AWS Certified Data Engineer – Associate (DEA-C01) — Question 199
A company has as JSON file that contains personally identifiable information (PII) data and non-PII data. The company needs to make the data available for querying and analysis.
The non-PII data must be available to everyone in the company. The PII data must be available only to a limited group of employees.
Which solution will meet these requirements with the LEAST operational overhead?
Answer options
- A. Store the JSON file in an Amazon S3 bucket. Configure AWS Glue to split the file into one file that contains the PII data and one file that contains the non-PII data. Store the output files in separate S3 buckets. Grant the required access to the buckets based on the type of user.
- B. Store the JSON file in an Amazon S3 bucket. Use Amazon Macie to identify PII data and to grant access based on the type of user.
- C. Store the JSON file in an Amazon S3 bucket. Catalog the file schema in AWS Lake Formation. Use Lake Formation permissions to provide access to the required data based on the type of user.

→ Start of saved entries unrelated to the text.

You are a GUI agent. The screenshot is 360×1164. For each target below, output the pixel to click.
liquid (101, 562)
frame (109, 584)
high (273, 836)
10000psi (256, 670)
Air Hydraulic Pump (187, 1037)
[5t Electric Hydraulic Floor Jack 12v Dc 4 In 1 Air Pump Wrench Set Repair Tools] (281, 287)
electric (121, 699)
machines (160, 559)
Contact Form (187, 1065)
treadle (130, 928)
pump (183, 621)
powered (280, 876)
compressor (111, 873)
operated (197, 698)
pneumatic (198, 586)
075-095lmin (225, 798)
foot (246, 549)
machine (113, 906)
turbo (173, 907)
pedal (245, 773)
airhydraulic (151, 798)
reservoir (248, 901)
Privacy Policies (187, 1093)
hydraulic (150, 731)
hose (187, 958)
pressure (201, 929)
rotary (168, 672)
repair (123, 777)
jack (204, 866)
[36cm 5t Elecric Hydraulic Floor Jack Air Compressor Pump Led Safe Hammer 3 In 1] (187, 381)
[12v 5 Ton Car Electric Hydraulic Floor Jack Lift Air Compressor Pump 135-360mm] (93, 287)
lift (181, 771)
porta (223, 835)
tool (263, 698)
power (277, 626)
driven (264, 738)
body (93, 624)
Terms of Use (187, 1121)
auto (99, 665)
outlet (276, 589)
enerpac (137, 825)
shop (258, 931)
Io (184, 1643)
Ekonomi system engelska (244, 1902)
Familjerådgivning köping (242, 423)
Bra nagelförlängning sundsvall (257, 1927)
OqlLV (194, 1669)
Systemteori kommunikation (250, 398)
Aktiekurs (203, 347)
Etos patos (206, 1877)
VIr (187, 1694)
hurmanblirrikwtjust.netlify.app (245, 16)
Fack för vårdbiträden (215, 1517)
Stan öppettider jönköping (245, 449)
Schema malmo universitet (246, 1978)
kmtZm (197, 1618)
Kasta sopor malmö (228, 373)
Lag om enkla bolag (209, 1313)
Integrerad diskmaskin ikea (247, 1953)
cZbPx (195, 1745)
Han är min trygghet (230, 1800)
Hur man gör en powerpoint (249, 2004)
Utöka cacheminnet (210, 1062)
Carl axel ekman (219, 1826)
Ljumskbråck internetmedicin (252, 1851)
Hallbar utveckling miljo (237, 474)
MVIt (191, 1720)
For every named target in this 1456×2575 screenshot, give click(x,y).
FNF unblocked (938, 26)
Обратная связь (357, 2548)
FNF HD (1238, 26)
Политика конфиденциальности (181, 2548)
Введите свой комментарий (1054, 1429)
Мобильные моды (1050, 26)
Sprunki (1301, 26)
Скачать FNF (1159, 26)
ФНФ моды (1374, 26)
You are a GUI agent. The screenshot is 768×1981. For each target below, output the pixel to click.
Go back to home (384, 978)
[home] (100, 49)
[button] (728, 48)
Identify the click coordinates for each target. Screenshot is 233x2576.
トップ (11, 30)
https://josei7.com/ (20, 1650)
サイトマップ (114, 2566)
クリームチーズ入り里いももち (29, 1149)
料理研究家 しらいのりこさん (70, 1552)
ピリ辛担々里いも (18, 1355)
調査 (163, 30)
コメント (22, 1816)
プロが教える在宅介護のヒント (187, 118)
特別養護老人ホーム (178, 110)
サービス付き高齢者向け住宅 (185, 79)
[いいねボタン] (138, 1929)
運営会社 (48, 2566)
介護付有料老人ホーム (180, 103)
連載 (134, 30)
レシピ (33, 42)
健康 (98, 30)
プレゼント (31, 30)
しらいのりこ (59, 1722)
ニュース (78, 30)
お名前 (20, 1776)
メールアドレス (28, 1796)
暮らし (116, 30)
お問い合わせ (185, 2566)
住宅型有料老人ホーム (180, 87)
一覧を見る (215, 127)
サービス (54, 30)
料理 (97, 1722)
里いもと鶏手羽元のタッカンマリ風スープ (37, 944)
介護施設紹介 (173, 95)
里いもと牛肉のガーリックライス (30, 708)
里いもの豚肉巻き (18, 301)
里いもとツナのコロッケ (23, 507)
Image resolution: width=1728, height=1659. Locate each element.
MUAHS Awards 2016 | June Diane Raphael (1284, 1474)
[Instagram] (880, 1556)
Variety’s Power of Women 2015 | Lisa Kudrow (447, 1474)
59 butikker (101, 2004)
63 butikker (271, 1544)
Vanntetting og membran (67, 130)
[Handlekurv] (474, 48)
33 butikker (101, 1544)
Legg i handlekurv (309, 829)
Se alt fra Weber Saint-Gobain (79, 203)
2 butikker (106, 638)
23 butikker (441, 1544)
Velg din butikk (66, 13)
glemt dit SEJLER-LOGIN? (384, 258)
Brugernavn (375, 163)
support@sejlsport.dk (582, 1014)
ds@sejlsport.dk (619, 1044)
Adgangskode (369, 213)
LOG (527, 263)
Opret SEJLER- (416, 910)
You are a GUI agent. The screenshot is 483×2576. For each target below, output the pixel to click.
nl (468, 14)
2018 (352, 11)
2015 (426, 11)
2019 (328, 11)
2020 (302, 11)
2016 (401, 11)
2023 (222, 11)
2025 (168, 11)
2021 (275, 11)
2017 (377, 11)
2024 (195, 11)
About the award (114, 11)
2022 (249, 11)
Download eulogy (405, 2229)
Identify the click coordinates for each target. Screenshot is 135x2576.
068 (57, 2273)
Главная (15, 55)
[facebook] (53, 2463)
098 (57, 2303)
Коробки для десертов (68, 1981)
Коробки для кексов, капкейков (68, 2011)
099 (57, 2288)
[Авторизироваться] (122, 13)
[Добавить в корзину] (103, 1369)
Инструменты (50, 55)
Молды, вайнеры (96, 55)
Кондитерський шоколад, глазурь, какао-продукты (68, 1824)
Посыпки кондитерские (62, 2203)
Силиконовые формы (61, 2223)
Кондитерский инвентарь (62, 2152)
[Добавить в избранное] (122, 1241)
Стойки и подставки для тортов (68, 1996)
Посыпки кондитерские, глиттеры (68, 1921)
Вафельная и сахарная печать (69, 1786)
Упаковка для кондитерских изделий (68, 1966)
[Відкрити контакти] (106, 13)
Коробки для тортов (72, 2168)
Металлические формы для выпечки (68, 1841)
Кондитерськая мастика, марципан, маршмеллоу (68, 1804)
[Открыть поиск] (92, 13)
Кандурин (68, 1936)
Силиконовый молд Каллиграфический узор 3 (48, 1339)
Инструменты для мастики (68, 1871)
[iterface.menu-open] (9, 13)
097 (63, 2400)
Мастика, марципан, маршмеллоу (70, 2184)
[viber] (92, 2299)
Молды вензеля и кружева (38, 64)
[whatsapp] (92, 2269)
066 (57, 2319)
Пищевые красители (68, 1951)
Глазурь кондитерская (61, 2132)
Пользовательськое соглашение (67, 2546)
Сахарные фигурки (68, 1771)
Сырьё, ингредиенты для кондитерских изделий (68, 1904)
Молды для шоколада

- D. Create two Amazon RDS PostgreSQL databases. Load the PII data and the non-PII data into the separate databases. Grant access to the databases based on the type of user.
Correct answer: C
Explanation
Option C is the best choice as AWS Lake Formation allows for fine-grained access control to specific data sets with minimal management effort. Options A and D involve more operational overhead due to the need for file splitting or database management. Option B, while useful for identifying PII, does not provide the structured access control required for this scenario.